» Activity
Would you write out every record that follows exactly, with the pictures left out?

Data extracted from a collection

|---|

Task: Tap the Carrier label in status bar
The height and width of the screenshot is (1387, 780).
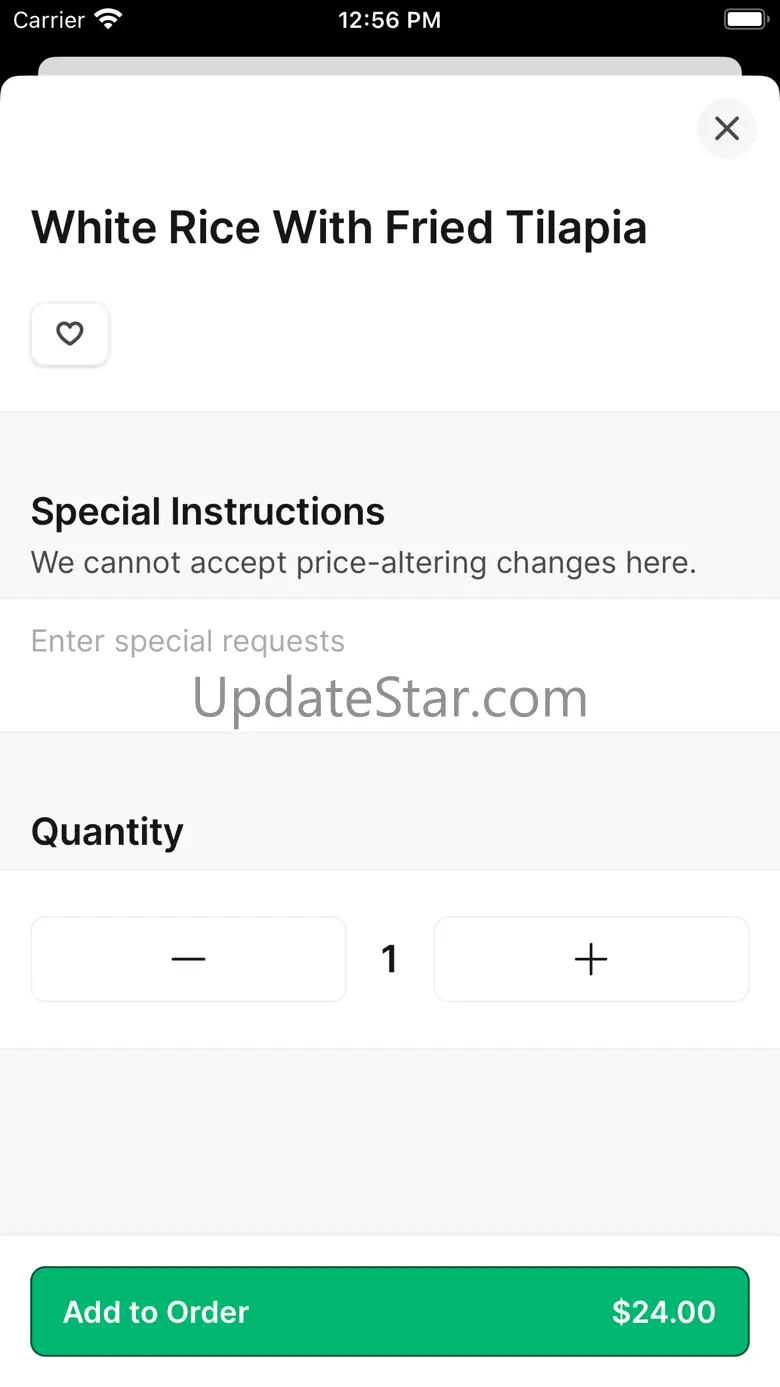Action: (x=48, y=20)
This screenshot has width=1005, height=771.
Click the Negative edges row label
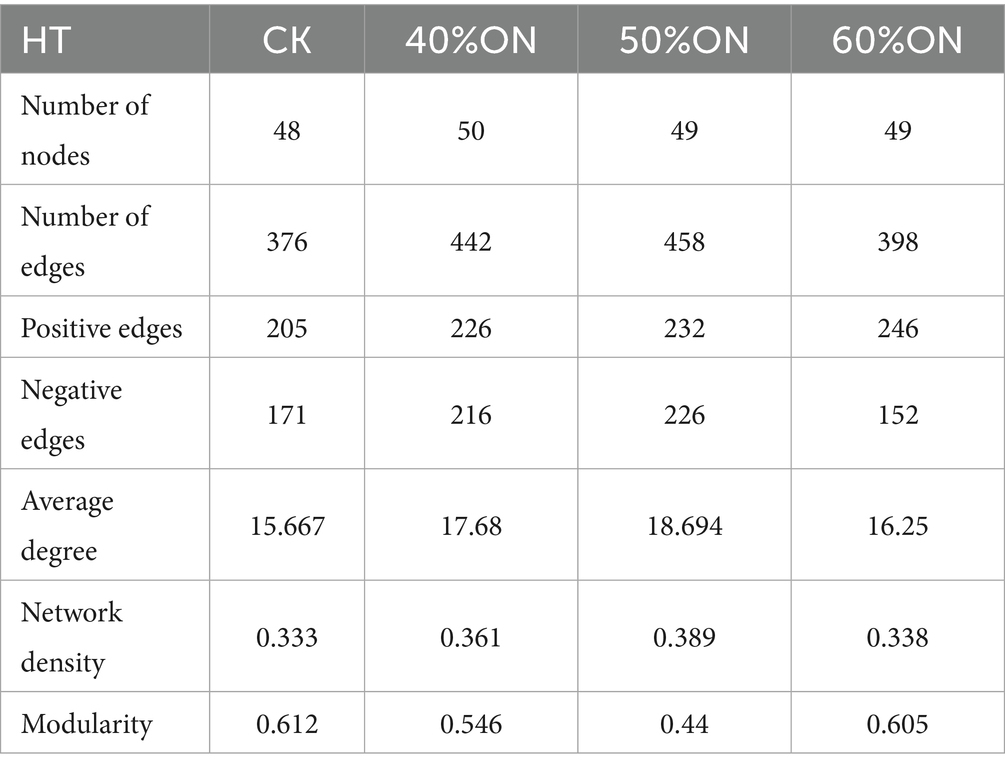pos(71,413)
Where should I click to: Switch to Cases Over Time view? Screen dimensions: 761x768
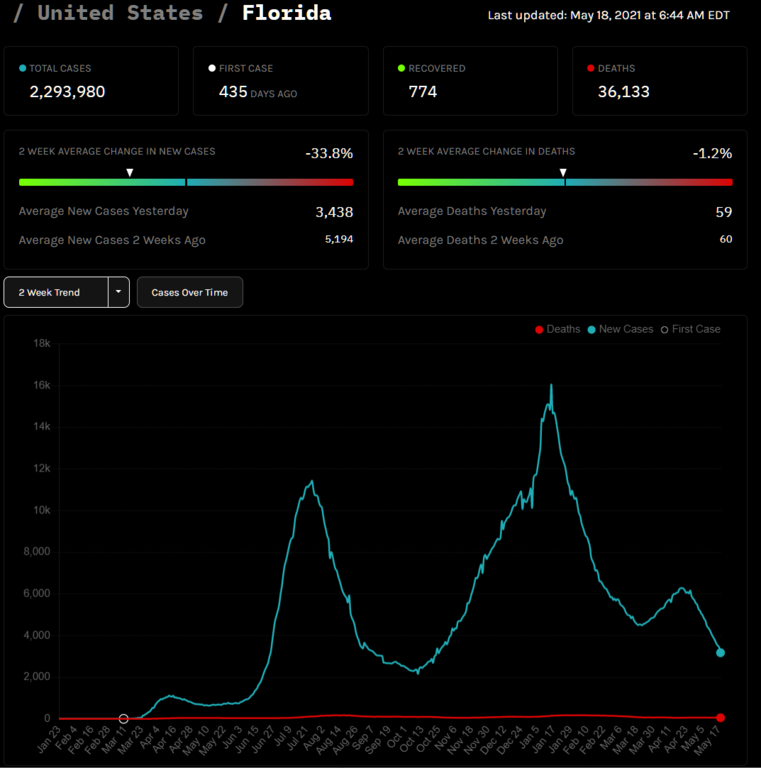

|---|

» Reply
Task: Tap the Carrier label in status bar
The height and width of the screenshot is (1387, 780).
Action: (x=48, y=20)
This screenshot has width=1005, height=771.
Click the Negative edges row label
pos(71,413)
Where should I click to: Switch to Cases Over Time view? Screen dimensions: 761x768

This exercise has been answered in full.